WERTHEIMER: Now I’ve been talking to a lot of voters who keep telling me that they want all the candidates to have a plan. I want you to have a plan. I mean, everybody should have several plans. Do you have some plan for what we could do to sort of junk the science, junk the junk science and the junk food, leave the guilt behind and learn to love food?

Prof. POLLAN: Well, I don’t know if it’s a plan but, I mean, I think there’s nothing more important than families sitting down to dinner together, and I think it’s a very important socializing institution. On any given night, something like 85 percent of families are not having a family dinner, and I’ve done a lot of reporting on large food companies, and they market to individuals.
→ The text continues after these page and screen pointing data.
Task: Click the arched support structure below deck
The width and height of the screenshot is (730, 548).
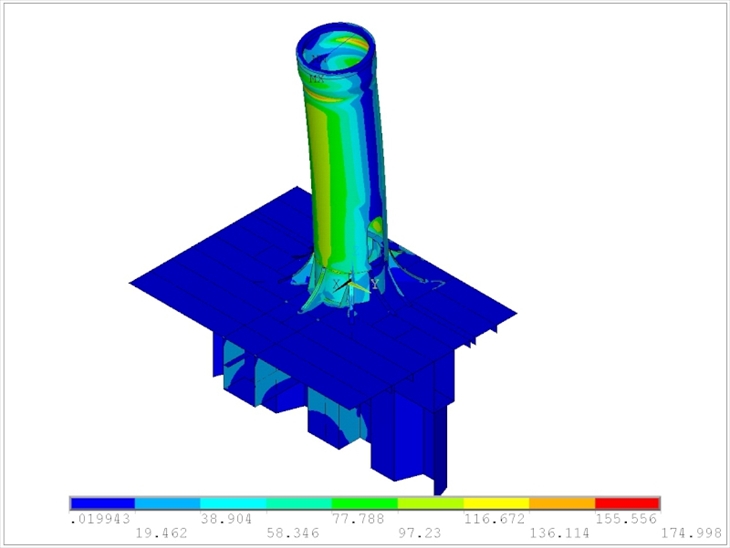Action: [330, 430]
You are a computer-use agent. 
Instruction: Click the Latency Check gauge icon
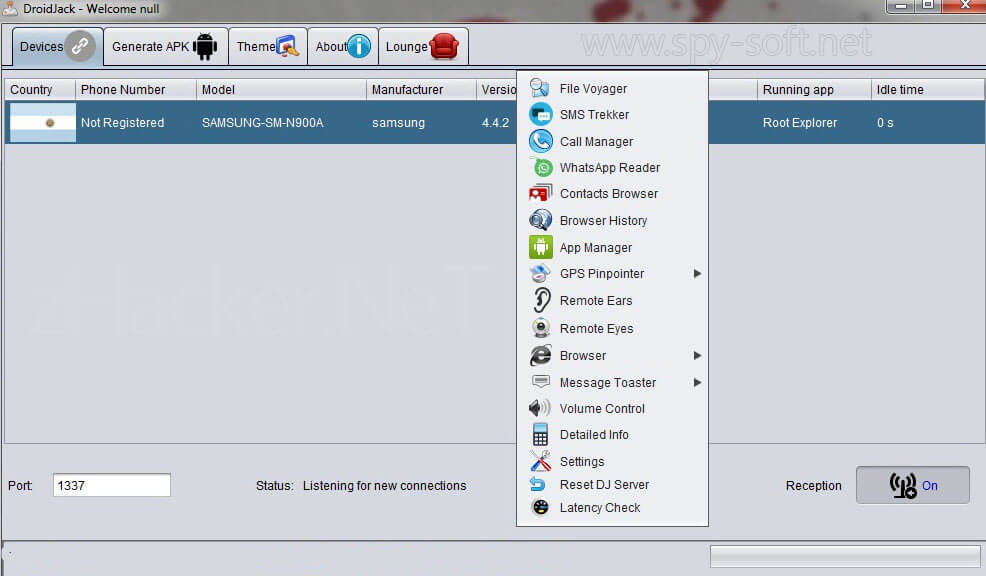coord(540,508)
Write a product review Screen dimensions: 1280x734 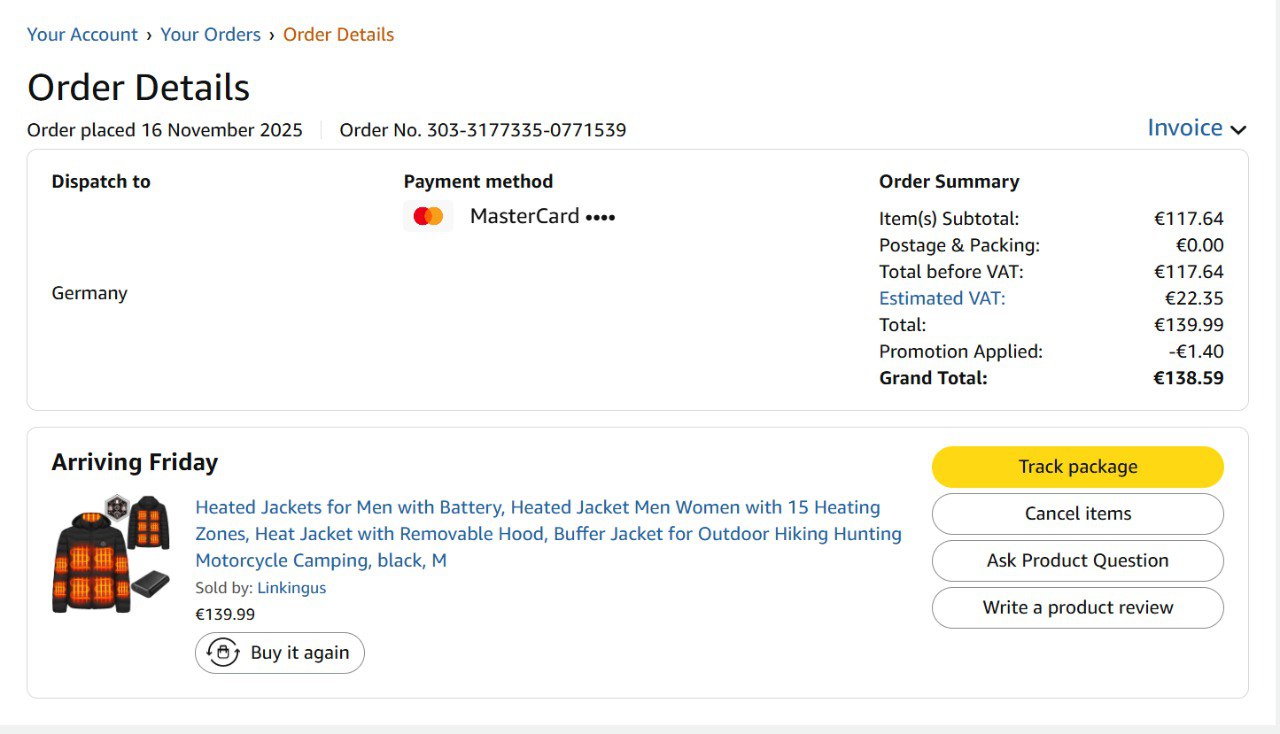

They actually set about eroding the family meal because they don’t want Mom to make these decisions. They want each child to make the decision. So they really are trying very hard to break us down into individual kind of antinomian eaters.

And I hate to say, you know, look at the French or the Italians, but you know, here they are enjoying their pasta, enjoying their bread, and they’re actually healthier for it. So I think, you know, part of it is looking around and seeing who’s doing it in a way that is not only pleasurable but healthy. And the idea that pleasure and health are not opposed, there’s not a zero-sum relationship, that’s a liberating idea.

WERTHEIMER: Michael Pollan’s article will appear in the Sunday Times Magazine.

Michael Pollan, thank you very much.

Prof. POLLAN: Thank you very much, Linda.